_TAREAS A REALIZAR_:
A) Reproduce el fragmento del texto de referencia que comienza con "Esta hazaña, de" y continúa hasta "Industria del cine.", incluidas ambas partes.
B) Según el texto de referencia, ¿cuántos beneficios generó la industria del entretenimiento en los Estados Unidos en 2008?

_TEXTO DE REFERENCIA_:
Decidí comenzar mi viaje de este año, rumbo a la entrega 85 del Óscar,
por una película que llamó poderosamente mi atención a causa de una sutileza de
esas que me hacen amar el cine.
A pesar de ser una cinta extranjera, (y estar nominada este año en
dicha categoría) esta historia es también una de las nueve nominadas a Mejor
Película del año. Algo grande. Algo admirable. Algo digno de ser resaltado,
especialmente pensando en todo lo que esto significa para una industria como la
del cine norteamericano.
Esta hazaña, de hecho, ha sido alcanzada por muy pocas películas.
Entre ellas, las más recientes, La Vida es Bella, El tigre y el Dragón y Cartas
desde Iwo Jima, Pero, basta con imaginar la cantidad de intereses y dinero que
mueve el cine de los Estados Unidos para comprender el mérito que representa
estar nominada a Mejor Película del Año aún sin ser una película creada por la
industria del cine de los Estados Unidos.
Para que se hagan una ligera idea de lo que les estoy hablando piensen
que para el 2008 (hace ya casi 5
años) la industria del entretenimiento en los Estados Unidos generó unos
beneficios de 726.000 millones de dólares, de los cuales gran parte provino de
la Industria del cine.
Ahora bien, imaginen que en una industria de esta magnitud aparece una
modesta película, filmada casi en su totalidad en un pequeño y desgastado apartamento
de París, con un recatadísimo elenco principal de dos protagonistas y unos
cuatro personajes secundarios y que, con una historia desprovista de efectos
especiales, o grandes atractivos tecnológicos o sexuales, se cuela dentro de
los nominados a Mejor Película del año en la octogésima quinta entrega de los
premios Óscar. Una proeza que, la verdad, se dice muy fácil.
Pero no se trata de una proeza inesperada y, mucho menos, de un golpe
de suerte. Estamos hablando, de acuerdo a mi humilde punto de vista, de una
película de autor que rescata la esencia mágica del cine que no es otra que contar historias de formas únicas e
inolvidables. Y esto, sin duda, lo logra “Amour”.

_DATOS RECOPILADOS_:
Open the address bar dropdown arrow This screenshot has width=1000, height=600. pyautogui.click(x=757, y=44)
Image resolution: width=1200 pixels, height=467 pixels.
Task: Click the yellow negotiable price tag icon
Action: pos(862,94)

_RESPUESTAS_:
A)
Esta hazaña, de hecho, ha sido alcanzada por muy pocas películas.
Entre ellas, las más recientes, La Vida es Bella, El tigre y el Dragón y Cartas
desde Iwo Jima, Pero, basta con imaginar la cantidad de intereses y dinero que
mueve el cine de los Estados Unidos para comprender el mérito que representa
estar nominada a Mejor Película del Año aún sin ser una película creada por la
industria del cine de los Estados Unidos.
Para que se hagan una ligera idea de lo que les estoy hablando piensen
que para el 2008 (hace ya casi 5
años) la industria del entretenimiento en los Estados Unidos generó unos
beneficios de 726.000 millones de dólares, de los cuales gran parte provino de
la Industria del cine.

B) Unos 726.000 millones de dólares.